Usefulness of Rnase III Cleavage Sites for Tuning Relative Gene Expression

Wesley D. Marner II1, Brian Pfleger1, and Jay D. Keasling2. (1) University of California, Berkeley, 201 Gilman Hall, Berkeley, CA 94720, (2) Department of Chemical Engineering, University of California, Berkeley, 201 Gilman Hall, Berkeley, CA 94720

With the advent of metabolic engineering, more and more small molecules used in a variety of medical and industrial applications are targeted for production in microbial hosts. These molecules often require simultaneous expression of multi-gene exogenous pathways to affect each of the necessary enzymatic steps. The intracellular concentration of each enzyme must be coordinated to balance flux through production pathways and make efficient use of metabolic resources. One method for modulating intracellular concentrations of pathway enzymes is to engineer the stability of mRNA secondary transcripts produced from a multi-gene operon. Previous work has demonstrated that engineering the stability of each mRNA transcribed from the operon can modulate gene expression levels.
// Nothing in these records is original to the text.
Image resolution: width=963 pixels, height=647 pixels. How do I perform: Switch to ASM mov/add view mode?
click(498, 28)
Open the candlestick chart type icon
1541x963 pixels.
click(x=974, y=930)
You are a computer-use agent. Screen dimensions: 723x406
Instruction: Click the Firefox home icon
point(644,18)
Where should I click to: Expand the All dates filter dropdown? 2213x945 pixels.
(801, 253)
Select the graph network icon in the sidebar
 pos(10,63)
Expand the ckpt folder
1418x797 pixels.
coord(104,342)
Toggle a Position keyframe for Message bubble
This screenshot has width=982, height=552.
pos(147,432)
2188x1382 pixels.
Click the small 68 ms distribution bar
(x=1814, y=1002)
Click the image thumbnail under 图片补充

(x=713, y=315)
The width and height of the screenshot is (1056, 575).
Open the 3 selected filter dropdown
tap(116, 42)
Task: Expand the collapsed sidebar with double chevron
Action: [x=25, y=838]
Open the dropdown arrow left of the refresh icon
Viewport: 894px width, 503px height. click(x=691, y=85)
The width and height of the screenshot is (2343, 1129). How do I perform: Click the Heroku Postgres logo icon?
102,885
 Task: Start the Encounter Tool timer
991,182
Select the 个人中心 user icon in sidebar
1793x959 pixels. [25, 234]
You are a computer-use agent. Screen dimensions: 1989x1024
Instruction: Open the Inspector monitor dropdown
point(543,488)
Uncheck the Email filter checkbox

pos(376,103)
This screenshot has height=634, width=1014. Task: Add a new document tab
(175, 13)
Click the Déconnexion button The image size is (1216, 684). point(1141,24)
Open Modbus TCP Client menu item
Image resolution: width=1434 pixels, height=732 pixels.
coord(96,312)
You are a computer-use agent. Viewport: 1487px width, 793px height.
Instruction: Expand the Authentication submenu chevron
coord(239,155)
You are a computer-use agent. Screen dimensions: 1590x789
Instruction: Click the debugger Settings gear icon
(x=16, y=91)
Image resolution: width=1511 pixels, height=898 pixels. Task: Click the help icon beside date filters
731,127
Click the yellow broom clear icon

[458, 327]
Using a reporter system consisting of two fluorescent genes with an interchangeable intergenic region, we investigated the usefulness of a variable RNase III cleavage site in modulating the relative expression level of each gene. RNase III is an endonuclease that cleaves double-stranded RNA hairpins, and work by other groups indicates that RNase III sites with an asymmetric bulge in the hairpin will be cut in a single-stranded manner. A combinatorial library of RNase III cleavage sites was engineered to include the consensus site and a variety of asymmetric bulges inserted between the two fluorescent genes of the reporter plasmid. We hypothesize that single-strand cleavage at such a bulge will leave a hairpin on one of the resulting secondary transcripts, thus affecting the stability of the upstream and downstream genes. Here, we report the utility of RNase III in the processing of mRNA transcripts in the context of metabolic pathway engineering.